The Open Construction and Building Technology Journal ◽

10.2174/1874836801408010444 ◽

2014 ◽

Vol 8 (1) ◽

pp. 444-449

Author(s):

Lei Jiang ◽

Ditao Niu

Keyword(s):

Weight Loss ◽

Compressive Strength ◽

Layer Thickness ◽

Damage Evolution ◽

Sulfate Solution ◽

Strength Loss ◽

Damage Mechanism ◽

Sulfate Attack ◽

Corrosion Products ◽

Damage Layer

The damage evolution of concrete subjected to drying-wetting cycles in different concentration of sodium sulfate solution was investigated based on micro and macro-observations. Through the experiment, weight loss, compressive strength loss and the damage layer thickness of concrete were measured after different drying-wetting cycles. The mechanical properties degradation in the damage layer of concrete was also analyzed. Furthermore, the scanning electron microscopy and X-ray diffraction were used to investigate the corrosion products of concrete, and the damage mechanism was also investigated by the modern microanalysis techniques. The test results show that the deterioration degree of physical properties of concrete specimens increases with increasing concentration. Weight loss of specimens caused by sulfate attack is not obvious compared with the other evaluation index.
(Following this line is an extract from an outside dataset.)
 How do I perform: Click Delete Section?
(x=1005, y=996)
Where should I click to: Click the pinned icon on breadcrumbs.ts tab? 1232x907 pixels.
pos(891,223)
When the damage layer thickness of concrete is thicker as well as the ultrasonic speed is lower, indicating that the deterioration degree of concrete increases, and the compressive strength loss in damage layer is serious. It was also found that the compressive loss of concrete is correspond with the observations for the damage layer thickness. Additionally, the main corrosion products of concrete in sulfate solutions subjected to drying-wetting cycles were confirmed to be ettringite and gypsum, and the quantity of corrosion products formed is proportional to the concentration of the solution.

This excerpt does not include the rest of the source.